Drawing the Wrong Lessons from Socialism


October 25, 2018

I have just forced myself to read the CEA report on "The Opportunity Costs of Socialism." Personally, I rather prefer Francis Spufford's Red Plenty for a palatable introduction to actually existing socialism. But a couple of observations.

Somewhat surprisingly for an economic analysis, the CEA report confuses the costs of transition to socialism (e.g., collectivization-induced famine) with the efficiency losses associated with the consolidated, "classical" socialist system. Assuming, as the authors do, that "democratic socialists" don't mean to go so far and anyway couldn't hurt a flea, the latter costs are more relevant to any institutional comparison. But one of the big lessons of socialism is that its incentive problems generalize. Capitalist economies are not immune, for example, to the ratchet effect or soft budget constraints. The question is whether institutions exist to minimize those problems.
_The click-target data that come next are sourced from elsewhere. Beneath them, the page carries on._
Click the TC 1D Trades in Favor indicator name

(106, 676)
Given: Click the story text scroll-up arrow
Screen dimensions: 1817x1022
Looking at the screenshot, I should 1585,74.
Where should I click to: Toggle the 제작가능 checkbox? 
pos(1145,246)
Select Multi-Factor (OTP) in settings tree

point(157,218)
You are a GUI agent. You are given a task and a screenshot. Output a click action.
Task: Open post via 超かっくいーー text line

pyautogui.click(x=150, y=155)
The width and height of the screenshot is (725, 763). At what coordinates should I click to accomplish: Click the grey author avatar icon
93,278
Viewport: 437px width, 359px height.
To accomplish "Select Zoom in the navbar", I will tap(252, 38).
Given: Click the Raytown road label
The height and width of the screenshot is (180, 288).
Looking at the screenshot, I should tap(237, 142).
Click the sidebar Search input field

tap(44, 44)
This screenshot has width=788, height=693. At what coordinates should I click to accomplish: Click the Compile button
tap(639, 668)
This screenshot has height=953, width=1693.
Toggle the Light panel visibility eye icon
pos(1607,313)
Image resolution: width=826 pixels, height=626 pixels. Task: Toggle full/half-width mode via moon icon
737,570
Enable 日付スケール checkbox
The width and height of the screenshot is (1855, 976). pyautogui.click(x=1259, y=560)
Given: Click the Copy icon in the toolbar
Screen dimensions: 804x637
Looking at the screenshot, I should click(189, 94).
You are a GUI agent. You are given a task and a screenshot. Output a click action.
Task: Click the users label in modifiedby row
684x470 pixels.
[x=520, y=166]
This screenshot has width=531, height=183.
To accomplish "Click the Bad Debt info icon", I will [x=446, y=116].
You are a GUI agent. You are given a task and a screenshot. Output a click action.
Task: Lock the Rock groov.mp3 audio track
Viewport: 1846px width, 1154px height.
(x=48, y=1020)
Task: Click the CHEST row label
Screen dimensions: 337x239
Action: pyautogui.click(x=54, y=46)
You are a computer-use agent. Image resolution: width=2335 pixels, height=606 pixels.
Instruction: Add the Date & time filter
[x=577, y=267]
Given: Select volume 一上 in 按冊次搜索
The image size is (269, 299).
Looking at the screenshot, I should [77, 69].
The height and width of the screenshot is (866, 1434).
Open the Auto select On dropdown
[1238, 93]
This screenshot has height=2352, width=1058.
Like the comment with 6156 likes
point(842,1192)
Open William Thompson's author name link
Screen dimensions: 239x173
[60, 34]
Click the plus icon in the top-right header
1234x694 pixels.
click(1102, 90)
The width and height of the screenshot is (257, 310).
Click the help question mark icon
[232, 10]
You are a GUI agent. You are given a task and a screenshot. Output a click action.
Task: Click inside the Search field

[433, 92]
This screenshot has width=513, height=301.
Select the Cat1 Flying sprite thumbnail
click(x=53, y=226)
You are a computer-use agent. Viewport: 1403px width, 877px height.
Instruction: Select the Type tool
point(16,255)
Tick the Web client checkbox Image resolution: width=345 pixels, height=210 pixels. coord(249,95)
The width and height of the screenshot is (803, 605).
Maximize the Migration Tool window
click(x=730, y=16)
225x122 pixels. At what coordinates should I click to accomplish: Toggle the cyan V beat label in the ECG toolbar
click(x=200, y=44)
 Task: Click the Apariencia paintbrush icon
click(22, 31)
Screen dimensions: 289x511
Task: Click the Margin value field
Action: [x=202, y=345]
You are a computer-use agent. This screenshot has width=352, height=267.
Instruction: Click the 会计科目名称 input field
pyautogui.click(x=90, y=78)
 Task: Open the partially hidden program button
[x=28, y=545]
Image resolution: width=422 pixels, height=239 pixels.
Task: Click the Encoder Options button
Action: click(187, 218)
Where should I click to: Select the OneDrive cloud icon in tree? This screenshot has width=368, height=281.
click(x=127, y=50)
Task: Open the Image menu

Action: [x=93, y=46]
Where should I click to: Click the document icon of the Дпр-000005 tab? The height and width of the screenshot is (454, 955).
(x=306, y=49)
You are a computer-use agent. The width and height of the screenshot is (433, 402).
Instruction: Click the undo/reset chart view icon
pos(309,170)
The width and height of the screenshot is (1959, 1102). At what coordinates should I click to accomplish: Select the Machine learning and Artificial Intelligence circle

This leads to the second error in analysis. It is not enough to study socialism. One also needs to study the transition from socialism. For if the big lesson of socialism is that state ownership and bureaucratic coordination do not work (well), the big lesson of postsocialist transition is that markets do not work (well) without supportive state institutions and regulation. The CEA report thus falters in situating economies along a single dimension of more or less "freedom." One can have more market and more state at the same time. Or less of each (see, e.g., Ukraine).1

Frankly, it is disspiriting to think that "socialism" may be the frame within which economic debate takes place in coming years. But if that is to be the case, we would do well to draw the right lessons from the socialist, and postsocialist, experience. In the meantime, if the CEA is going to return to the debates of the 1930s, it would do well to remember the maxim that Roosevelt saved capitalism from the capitalists.